A product line relying on sorbitol never stands still. We’ve weathered tough years—raw material contamination scares, market-driven price swings, shipping gridlocks that tested every part of the operation. Only long-standing direct manufacturing experience lets a team know where failures can creep in. In transport, for instance, too warm a day or poorly insulated tanks cause phase separation, leading to freight delays or product returns. Teams worked long shifts to develop better insulation, cooling protocols, and realtime tracking for every tank and pallet. New regulations on food-grade transport spurred investments in tank washing and loading procedures—details that cut into profit margins but protect both customers and brand reputation with every delivery. Shipping to tropical climates meant reviewing every drum seal and testing palatability after high-heat storage, so even distant buyers trust what they receive matches what we produced months earlier.

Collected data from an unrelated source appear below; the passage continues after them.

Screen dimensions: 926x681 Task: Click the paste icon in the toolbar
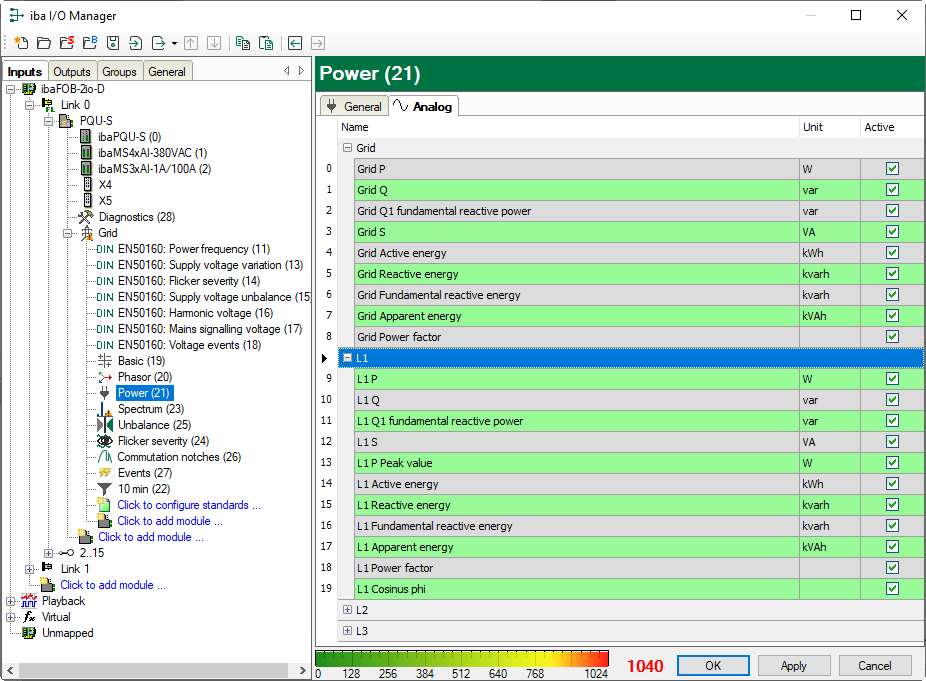(266, 43)
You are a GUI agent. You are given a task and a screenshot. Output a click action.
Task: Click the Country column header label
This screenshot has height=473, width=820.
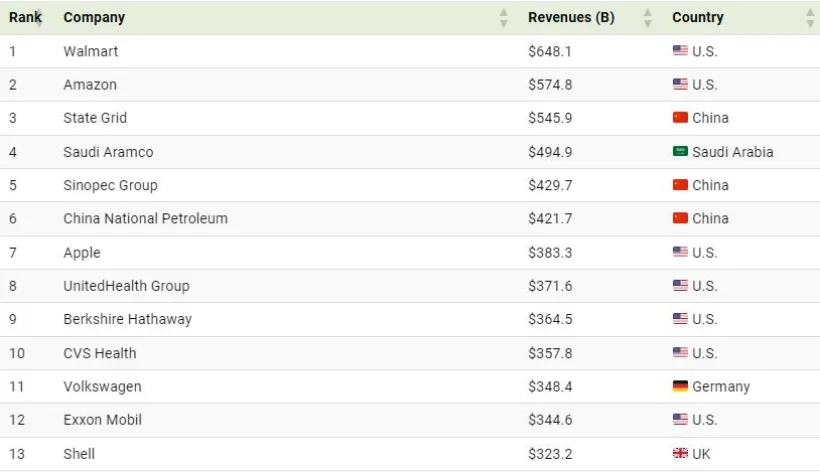pos(698,18)
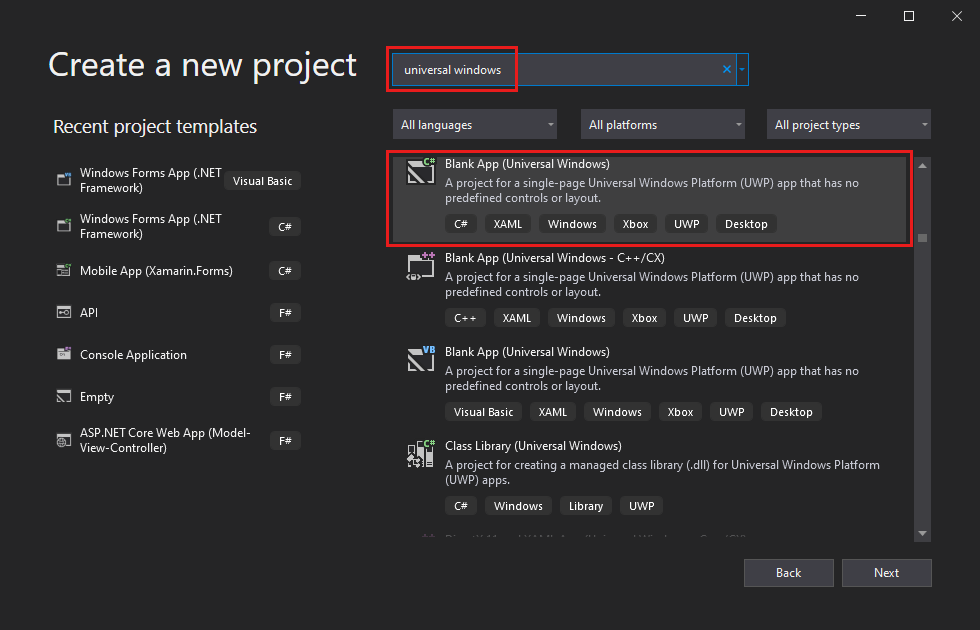980x630 pixels.
Task: Click the Visual Basic Blank App template icon
Action: 419,360
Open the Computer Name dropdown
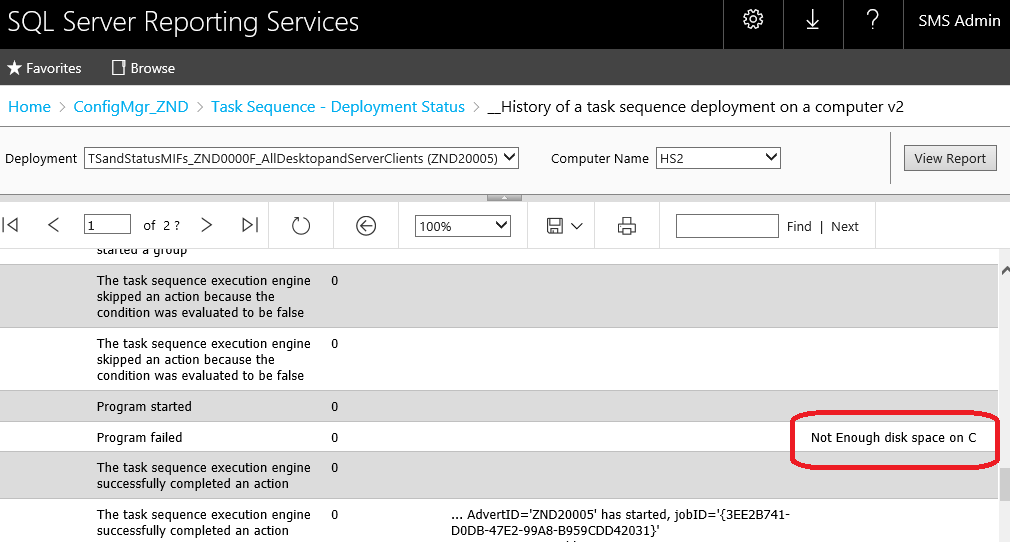The image size is (1010, 542). 717,158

We take every batch deviation or customer complaint personally. A production miss isn’t just a line in the logbook—it’s training for the next cycle and an entry point for improving plant processes, communication, or even feedstock selection. Open dialogue with R&D and quality teams means operators feel empowered to stop a fill or reject a marginally out-of-spec raw starch before it ever hits the reactor. Keeping processes responsive to field feedback (not just central office directives) marks the difference between real reliability and the “good enough” approach some competitors settle for. Sharing production learnings at industry events and with technical partners brings fresh approaches, sometimes leading to collaborative innovations—like optimized drying methods for finer-particle sorbitol or co-formulations that solve stickiness in particular confections. The learning never ends, and neither should the search for better stability, reproducibility, and customer support.

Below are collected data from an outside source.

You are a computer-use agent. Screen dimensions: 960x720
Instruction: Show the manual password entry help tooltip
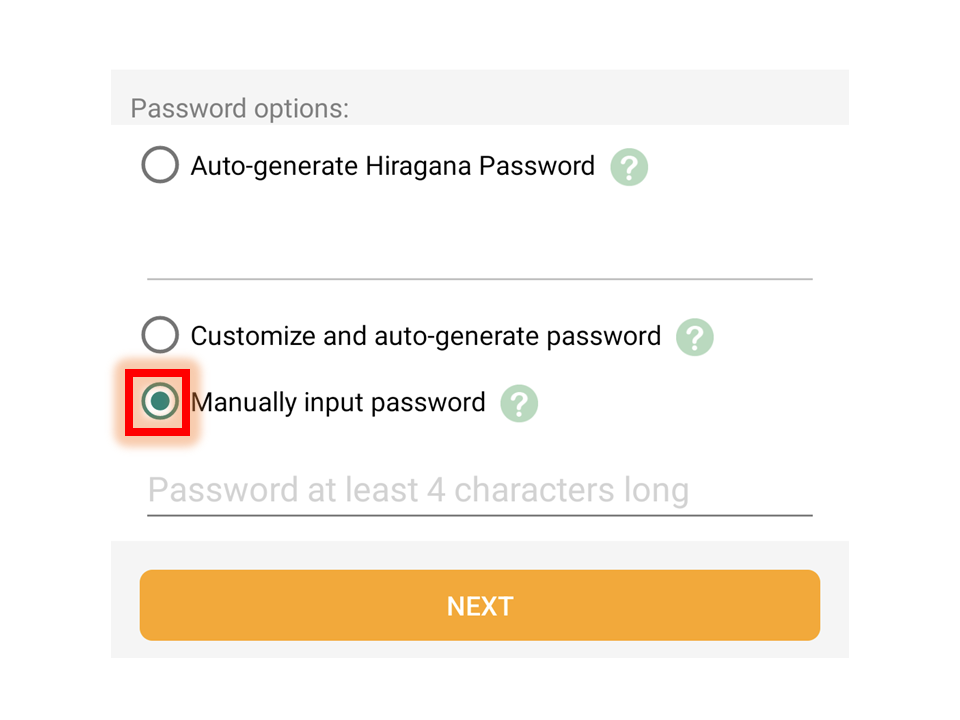(519, 403)
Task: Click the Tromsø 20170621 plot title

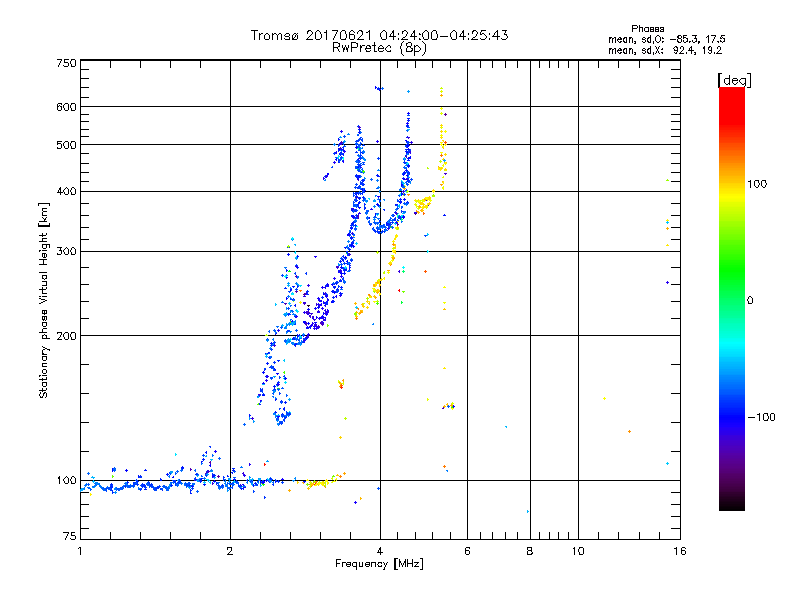Action: (x=379, y=35)
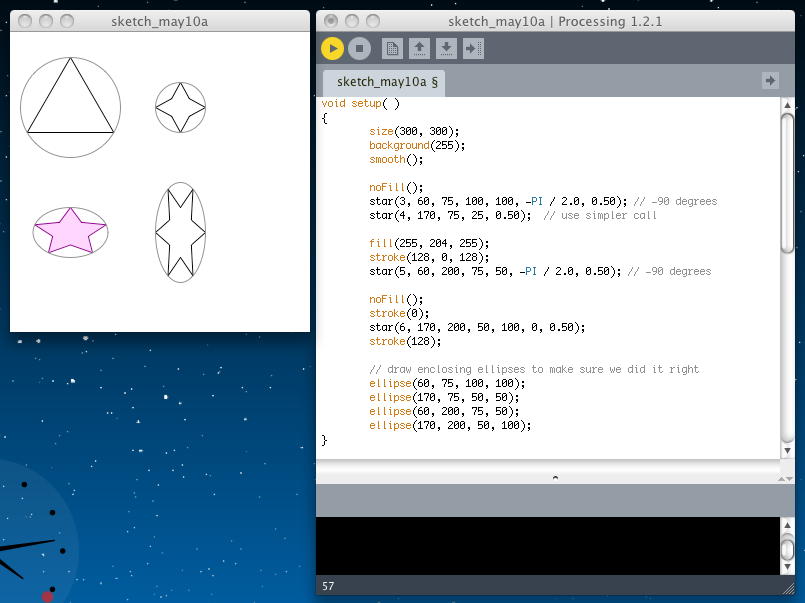
Task: Click the pink star in sketch window
Action: click(x=70, y=231)
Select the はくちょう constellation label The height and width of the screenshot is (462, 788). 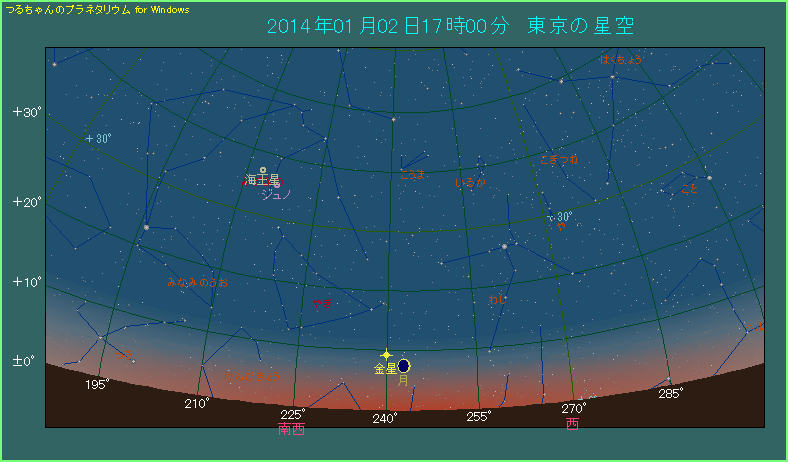coord(621,60)
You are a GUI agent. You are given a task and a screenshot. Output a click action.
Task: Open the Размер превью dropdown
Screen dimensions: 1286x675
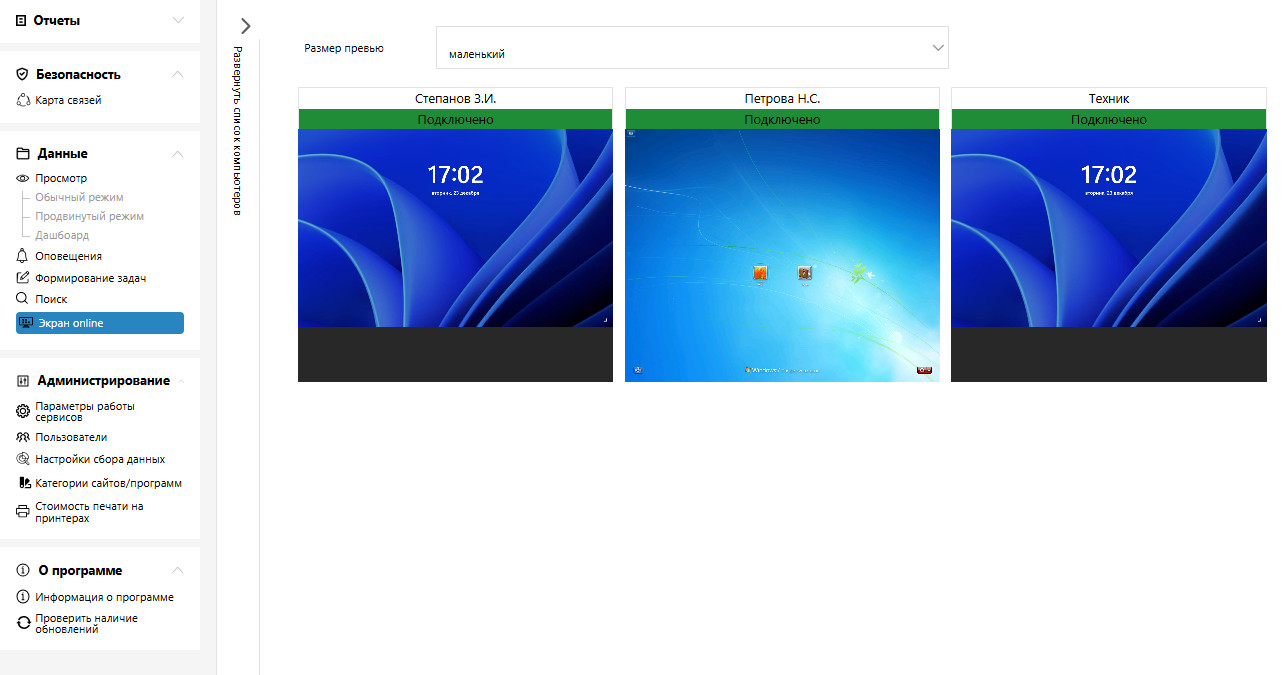[691, 48]
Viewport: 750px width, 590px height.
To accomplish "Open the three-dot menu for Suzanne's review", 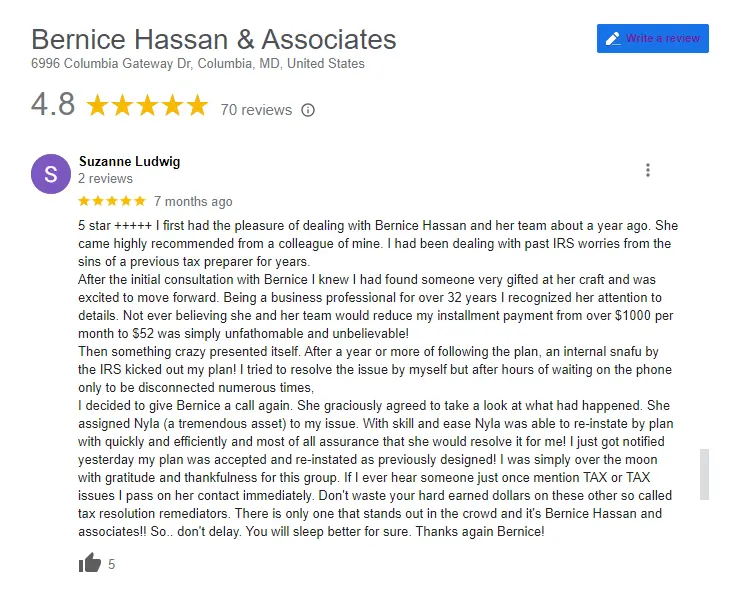I will pos(648,170).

The trust placed in us comes from a blend of repeatable results, real-world technical experience, and respect for industry partners. Our S-70 syrup and S-99 powder set benchmarks not just by hitting purity targets, but by consistently performing through years of varied storage, multiple process changes, and tough audits from multinational clients. Taste panels run internally catch even slight changes in sweetness or texture, so industrial users see only what works—no learning curve, no surprises. No single metric—dew point, color, or microbial count—captures the real performance guarantee; only a generation of manufacturing and application trials build that level of confidence. If a new blend calls for a tweak, or an export market brings fresh regulatory challenges, our process teams dig in and collaborate with end users for field-proven solutions. The end result isn’t just another bagged chemical—it’s the bedrock of countless finished goods whose quality gets judged every day by consumers around the world.

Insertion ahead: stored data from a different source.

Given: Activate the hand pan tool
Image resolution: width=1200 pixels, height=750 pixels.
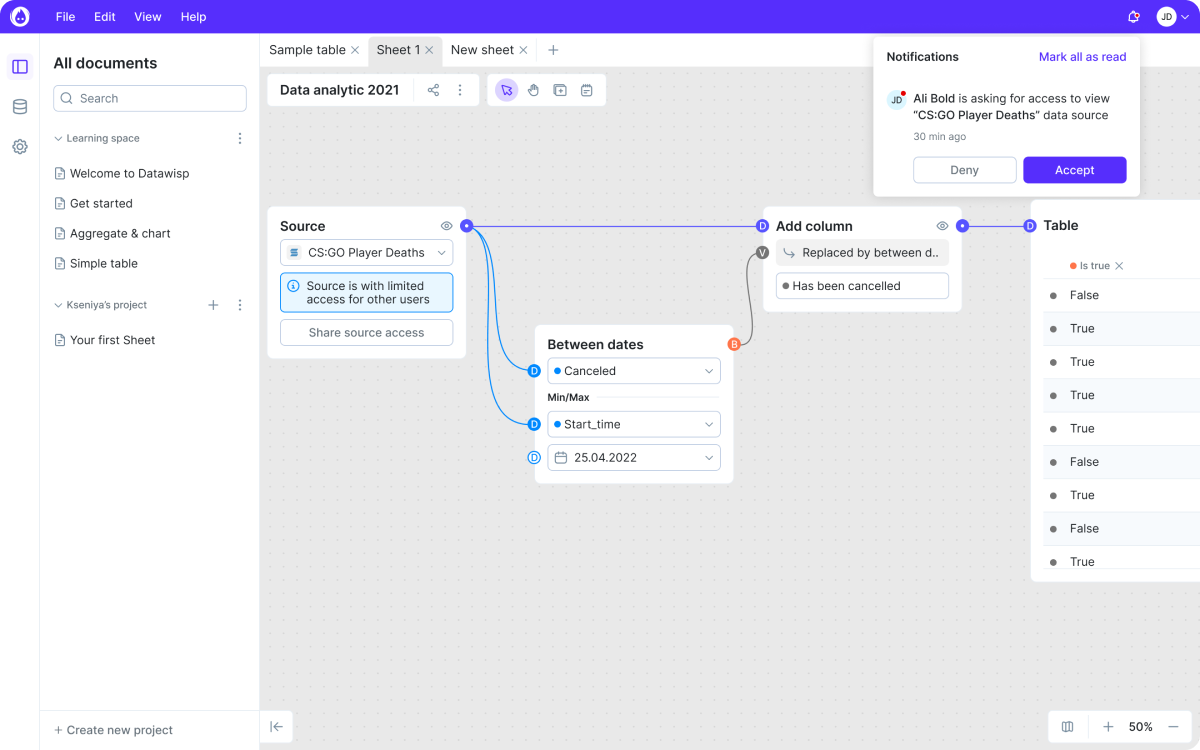Looking at the screenshot, I should coord(533,89).
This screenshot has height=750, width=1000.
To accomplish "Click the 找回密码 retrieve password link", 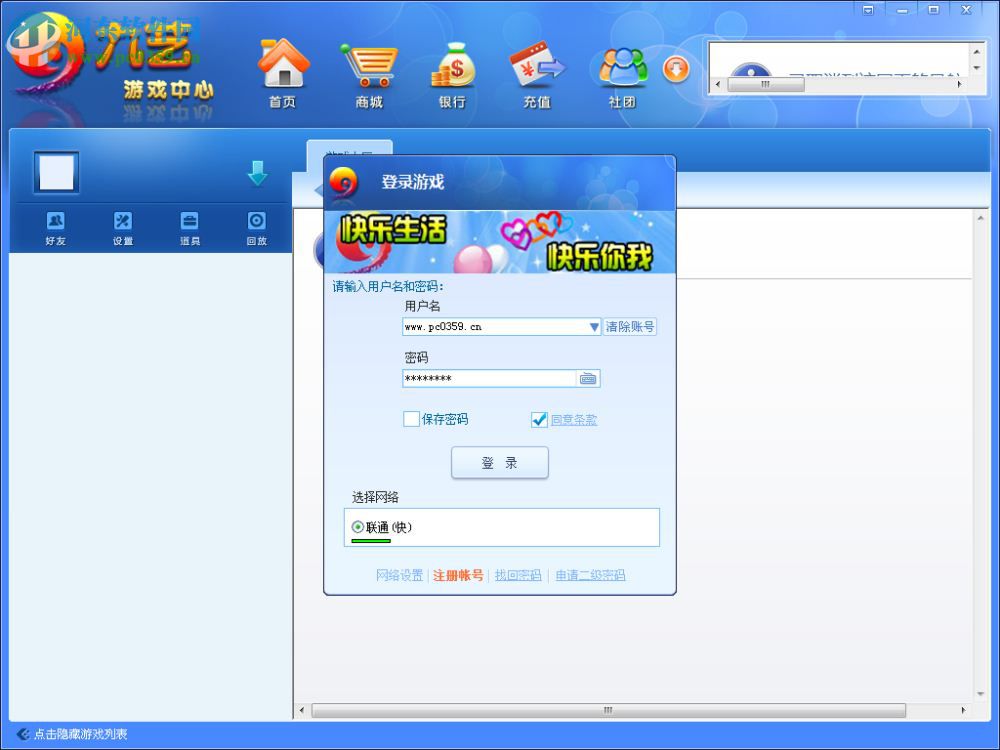I will [x=517, y=575].
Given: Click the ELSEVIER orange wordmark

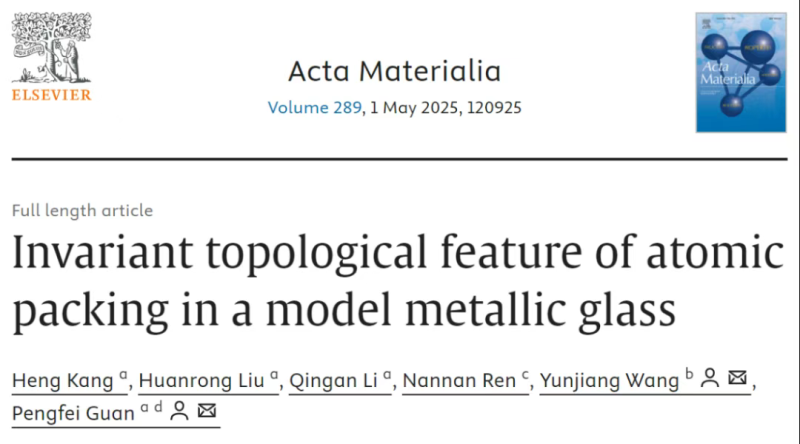Looking at the screenshot, I should [x=52, y=95].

In years spent producing sorbitol at industrial scale, we’ve learned markets shift, requirements evolve, and regulations tighten—but the best product still comes down to what arrives at the loading bay, shipment after shipment. Whether sweetening a functional beverage, holding moisture in a gourmet cheesecake, or carrying the active in a strawberry-flavored cough syrup, our sorbitol reflects thousands of real-world production hours, deliveries, and partnership calls. If your operation depends on outcomes, not just ingredients, this is where the value in direct manufacturing really shows.